具有放射保护和抗肿瘤作用的减毒沙门氏菌药物组合物 【技术领域】
本发明涉及一种抗肿瘤血管新生和促进放疗后造血恢复及延长生存期的药物组合物,尤其是涉及减毒的细菌载体及克隆的cDNA载体及其在动物体内的表达,小鼠接种肿瘤后抗肿瘤血管新生治疗以及正常小鼠放射线照射后各种指标的检测及生存期的观察。
背景技术
肿瘤病人放疗后血液系统均出现不同程度的损伤,一些长期接触放射性物质或者受到辐射损伤的病人也出现骨髓抑制。PF4是血小板特异性蛋白,CXC趋化因子家族成员。能促进放射损伤后造血的恢复,对造血细胞有可逆性的抑制作用,暂时性地抑制其增殖,使造血细胞停止于S期,能提高骨髓造血细胞对辐射的耐受性,还能刺激早期造血干细胞的增殖,从而有效地促进照射后骨髓造血细胞的恢复。PF417-70是PF41-70的一个基因片段,有报道腺病毒编码的PF41-70及PF417-70通过抑制血管新生抑制肿瘤的生长。并证明通过抗血管新生抑制肿瘤与目前地手术及放化疗相比毒性低。减毒细菌株其特点在于通过口服途径可以穿过小肠粘膜上皮细胞侵入肠壁的淋巴组织特别是回肠下端的集合淋巴结和孤立淋巴结,并延淋巴管至肠系膜淋巴结。在这些淋巴组织内,被巨噬细胞吞噬,并在其中繁殖;另一方面经胸导管进入血液,血液中的病菌很快被全身单核吞噬系统如肝、脾、骨髓、和淋巴结中的巨噬细胞。由于骨髓中的巨噬细胞摄取病菌较多,存在时间较长,故骨髓培养阳性率可高达90%。在肿瘤组织内的微环境的影响,减毒的沙门氏菌能选择性的集聚在肿瘤组织中,其特异性与正常组织相比1000∶1。成为一种有价值的抗肿瘤基因治疗的载体。减毒菌株由于不能合成对羟基苯甲酸(PAB)和2,3-二羟基苯(DHB),所以不能在哺乳动物细胞内增殖而成为营养缺陷的减毒株。
【发明内容】
本发明所要解决的问题是提供一种具有放射保护和抗肿瘤作用的减毒沙门氏菌药物组合物,通过减毒的菌株及克隆的cDNA载体在动物体内的表达。
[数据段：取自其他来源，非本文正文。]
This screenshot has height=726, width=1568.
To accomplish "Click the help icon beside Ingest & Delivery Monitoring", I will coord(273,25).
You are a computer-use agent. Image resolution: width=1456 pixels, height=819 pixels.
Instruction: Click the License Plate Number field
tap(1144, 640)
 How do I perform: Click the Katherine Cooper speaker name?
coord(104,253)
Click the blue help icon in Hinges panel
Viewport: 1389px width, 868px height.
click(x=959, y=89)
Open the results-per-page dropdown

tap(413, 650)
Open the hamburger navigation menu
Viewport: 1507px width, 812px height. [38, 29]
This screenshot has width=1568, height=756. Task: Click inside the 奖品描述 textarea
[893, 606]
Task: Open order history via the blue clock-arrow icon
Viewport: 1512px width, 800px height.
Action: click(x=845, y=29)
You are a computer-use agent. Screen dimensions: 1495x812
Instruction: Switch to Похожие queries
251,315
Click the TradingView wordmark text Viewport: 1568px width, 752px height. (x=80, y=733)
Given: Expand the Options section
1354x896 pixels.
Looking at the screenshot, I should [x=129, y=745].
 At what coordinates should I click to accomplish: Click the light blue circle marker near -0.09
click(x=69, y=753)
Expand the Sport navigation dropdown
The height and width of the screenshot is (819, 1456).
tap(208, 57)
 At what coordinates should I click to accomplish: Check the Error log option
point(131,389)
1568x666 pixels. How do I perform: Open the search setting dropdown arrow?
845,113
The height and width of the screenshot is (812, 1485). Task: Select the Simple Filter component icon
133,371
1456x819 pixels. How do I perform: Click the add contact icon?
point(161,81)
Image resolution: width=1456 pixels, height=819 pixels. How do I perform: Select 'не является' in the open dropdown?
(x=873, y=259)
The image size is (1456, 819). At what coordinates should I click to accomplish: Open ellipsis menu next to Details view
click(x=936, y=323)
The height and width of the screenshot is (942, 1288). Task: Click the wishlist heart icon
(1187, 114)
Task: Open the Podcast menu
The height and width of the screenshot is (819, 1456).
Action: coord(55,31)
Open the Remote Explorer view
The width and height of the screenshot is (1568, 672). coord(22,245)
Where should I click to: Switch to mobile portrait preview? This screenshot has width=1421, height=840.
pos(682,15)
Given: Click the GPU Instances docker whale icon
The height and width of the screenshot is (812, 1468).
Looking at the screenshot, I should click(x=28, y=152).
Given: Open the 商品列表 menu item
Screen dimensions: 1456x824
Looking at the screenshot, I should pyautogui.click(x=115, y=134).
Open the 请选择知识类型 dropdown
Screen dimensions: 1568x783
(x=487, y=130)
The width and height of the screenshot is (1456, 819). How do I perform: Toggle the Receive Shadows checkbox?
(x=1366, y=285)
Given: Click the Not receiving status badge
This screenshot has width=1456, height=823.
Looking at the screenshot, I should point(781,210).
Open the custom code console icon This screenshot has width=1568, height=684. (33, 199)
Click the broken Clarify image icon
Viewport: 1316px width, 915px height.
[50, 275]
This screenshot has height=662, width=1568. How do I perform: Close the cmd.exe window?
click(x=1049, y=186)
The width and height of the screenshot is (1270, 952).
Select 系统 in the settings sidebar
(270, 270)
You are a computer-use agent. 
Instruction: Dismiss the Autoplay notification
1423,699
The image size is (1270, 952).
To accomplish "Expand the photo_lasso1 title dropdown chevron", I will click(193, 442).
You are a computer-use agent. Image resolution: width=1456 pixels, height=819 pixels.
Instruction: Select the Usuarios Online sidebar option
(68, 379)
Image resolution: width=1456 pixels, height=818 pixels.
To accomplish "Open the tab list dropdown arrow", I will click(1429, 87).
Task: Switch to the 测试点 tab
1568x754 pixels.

为了解决上述技术问题,本发明采用的技术方案是:一种具有放射保护和抗肿瘤作用的减毒沙门氏菌药物组合物,携带有SEQ ID NO.1的核苷酸序列/或SEQ ID NO.3核苷酸序列片段的真核表达载体,通过口服后可以在体内整合,由受体细胞在体内表达相应多肽,达到抗辐射损伤和抗肿瘤作用,药物组合是通过将具有抗辐射和抗肿瘤血管新生的基因片段克隆到携带绿色荧光蛋白的真核表达载体中,并将克隆基因片断的载体通过电转化方式转入到减毒的沙门氏菌中。
所用的沙门氏菌为减毒菌株。
所述的真核表达载体为PIRES2-EGFP,经减毒沙门氏菌介导,转移整合到达全身各个组织。
口服后可以在体内表达具有放射保护作用的多肽因子,延长放射损伤动物的生存时间,促进造血的恢复。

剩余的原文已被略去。